> [WORK INSTRUCTION]: Check every line of the entries below for "media", and copy the lines that have it.

> [RECORDS SHOWN]:
⁂

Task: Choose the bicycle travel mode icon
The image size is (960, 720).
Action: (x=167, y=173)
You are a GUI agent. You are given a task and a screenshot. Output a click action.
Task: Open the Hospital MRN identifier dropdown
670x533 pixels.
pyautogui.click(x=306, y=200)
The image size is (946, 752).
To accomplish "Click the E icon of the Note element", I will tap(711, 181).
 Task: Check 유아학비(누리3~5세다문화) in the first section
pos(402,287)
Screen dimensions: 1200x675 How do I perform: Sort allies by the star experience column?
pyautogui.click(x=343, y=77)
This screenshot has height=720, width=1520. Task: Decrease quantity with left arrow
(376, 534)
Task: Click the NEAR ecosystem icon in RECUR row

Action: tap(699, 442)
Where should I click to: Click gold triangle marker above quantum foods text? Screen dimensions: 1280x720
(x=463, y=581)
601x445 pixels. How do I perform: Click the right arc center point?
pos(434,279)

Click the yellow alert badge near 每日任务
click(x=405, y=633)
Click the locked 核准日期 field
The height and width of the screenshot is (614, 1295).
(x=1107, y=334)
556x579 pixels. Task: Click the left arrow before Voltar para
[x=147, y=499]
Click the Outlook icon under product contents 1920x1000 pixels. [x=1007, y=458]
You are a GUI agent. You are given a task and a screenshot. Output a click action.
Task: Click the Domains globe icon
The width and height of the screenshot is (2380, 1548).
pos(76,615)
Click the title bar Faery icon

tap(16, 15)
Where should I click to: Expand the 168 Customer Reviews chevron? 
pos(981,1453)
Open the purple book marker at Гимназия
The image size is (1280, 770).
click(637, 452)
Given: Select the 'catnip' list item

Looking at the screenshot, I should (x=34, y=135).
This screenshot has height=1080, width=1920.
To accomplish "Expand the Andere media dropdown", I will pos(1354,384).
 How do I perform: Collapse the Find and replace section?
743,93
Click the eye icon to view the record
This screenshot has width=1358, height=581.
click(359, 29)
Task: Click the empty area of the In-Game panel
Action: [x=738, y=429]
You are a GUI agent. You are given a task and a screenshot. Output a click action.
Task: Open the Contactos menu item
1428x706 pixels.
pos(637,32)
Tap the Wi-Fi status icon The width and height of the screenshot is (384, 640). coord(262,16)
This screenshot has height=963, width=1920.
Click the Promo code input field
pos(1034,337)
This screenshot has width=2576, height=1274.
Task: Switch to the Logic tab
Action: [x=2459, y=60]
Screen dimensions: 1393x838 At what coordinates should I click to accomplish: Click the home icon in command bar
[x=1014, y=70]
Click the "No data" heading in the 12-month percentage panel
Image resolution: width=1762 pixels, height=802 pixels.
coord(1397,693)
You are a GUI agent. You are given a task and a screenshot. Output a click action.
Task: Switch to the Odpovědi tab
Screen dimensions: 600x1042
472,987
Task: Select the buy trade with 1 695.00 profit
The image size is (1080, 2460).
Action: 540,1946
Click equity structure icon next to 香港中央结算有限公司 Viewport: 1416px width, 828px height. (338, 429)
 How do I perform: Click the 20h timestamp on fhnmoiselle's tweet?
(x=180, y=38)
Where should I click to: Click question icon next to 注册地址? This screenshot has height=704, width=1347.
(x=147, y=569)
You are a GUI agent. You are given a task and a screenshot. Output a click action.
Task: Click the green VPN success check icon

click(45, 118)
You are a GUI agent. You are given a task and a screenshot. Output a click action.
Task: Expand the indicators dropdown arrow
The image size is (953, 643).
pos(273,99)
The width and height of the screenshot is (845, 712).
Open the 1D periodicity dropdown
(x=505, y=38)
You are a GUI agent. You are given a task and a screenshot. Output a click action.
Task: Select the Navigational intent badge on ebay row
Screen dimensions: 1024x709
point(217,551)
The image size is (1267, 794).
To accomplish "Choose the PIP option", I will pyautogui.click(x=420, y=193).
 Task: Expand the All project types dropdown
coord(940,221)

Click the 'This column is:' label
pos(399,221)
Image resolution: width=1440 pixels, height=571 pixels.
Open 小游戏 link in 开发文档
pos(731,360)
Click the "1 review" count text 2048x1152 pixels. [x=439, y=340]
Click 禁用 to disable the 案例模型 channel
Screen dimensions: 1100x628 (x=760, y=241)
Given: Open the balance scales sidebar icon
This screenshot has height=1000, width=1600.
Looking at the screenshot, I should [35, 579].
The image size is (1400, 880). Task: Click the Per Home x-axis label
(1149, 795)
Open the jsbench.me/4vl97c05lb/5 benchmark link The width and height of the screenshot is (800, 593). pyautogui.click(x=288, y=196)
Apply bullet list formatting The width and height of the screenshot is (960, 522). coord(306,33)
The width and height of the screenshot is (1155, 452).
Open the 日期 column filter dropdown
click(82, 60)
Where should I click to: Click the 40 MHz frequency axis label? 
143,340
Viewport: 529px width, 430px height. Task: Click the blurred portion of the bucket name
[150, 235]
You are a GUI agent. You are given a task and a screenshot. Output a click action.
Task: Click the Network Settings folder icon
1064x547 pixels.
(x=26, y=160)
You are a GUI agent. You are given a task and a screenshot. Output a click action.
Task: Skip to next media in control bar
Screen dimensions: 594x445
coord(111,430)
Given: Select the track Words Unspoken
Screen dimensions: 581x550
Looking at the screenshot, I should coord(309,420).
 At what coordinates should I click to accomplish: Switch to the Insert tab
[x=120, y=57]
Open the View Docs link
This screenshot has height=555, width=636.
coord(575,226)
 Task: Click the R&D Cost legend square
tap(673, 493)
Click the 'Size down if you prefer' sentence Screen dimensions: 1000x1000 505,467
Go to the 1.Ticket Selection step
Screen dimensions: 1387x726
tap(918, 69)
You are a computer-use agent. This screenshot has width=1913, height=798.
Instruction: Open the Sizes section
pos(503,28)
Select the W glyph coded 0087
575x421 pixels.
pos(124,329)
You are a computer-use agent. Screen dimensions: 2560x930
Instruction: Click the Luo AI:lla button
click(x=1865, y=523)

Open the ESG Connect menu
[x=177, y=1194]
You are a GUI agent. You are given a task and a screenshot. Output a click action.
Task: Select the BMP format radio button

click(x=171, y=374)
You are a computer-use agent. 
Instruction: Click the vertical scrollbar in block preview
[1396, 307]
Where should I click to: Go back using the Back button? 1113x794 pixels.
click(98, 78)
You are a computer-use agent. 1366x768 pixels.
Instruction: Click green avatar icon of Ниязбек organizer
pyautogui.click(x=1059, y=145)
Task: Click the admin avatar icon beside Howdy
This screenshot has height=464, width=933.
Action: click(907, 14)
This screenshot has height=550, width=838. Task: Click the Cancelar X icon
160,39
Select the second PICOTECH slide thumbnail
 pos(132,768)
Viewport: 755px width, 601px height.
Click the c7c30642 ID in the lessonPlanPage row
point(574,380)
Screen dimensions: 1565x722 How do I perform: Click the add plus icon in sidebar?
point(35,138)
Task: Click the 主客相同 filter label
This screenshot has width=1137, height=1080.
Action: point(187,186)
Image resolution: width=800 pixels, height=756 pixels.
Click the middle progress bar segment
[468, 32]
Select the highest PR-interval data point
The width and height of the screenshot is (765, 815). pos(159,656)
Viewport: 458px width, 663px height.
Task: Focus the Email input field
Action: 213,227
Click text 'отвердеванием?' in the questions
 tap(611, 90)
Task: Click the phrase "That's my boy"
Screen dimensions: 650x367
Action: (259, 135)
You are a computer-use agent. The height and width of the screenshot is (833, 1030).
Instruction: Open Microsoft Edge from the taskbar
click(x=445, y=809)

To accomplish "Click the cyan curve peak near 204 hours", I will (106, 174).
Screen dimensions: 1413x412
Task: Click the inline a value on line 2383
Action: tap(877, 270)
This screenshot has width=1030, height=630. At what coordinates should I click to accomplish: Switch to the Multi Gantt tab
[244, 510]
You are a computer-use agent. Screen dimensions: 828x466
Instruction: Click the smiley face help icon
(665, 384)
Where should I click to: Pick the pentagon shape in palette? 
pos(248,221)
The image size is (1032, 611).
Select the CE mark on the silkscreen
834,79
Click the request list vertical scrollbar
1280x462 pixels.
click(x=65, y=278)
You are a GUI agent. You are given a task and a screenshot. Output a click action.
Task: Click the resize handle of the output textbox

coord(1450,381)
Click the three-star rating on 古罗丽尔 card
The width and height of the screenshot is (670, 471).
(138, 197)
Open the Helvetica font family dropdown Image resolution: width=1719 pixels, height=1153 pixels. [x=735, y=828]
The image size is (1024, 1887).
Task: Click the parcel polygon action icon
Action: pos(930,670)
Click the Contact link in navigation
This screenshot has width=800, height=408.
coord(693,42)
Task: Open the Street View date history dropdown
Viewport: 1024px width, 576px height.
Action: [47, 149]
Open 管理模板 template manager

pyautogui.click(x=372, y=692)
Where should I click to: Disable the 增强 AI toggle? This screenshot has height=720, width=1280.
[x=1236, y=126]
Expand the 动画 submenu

⁂

> [WRITTEN RESPONSE]:
To accomplish "Expand the Andere media dropdown", I will pos(1354,384).
Task: Skip to next media in control bar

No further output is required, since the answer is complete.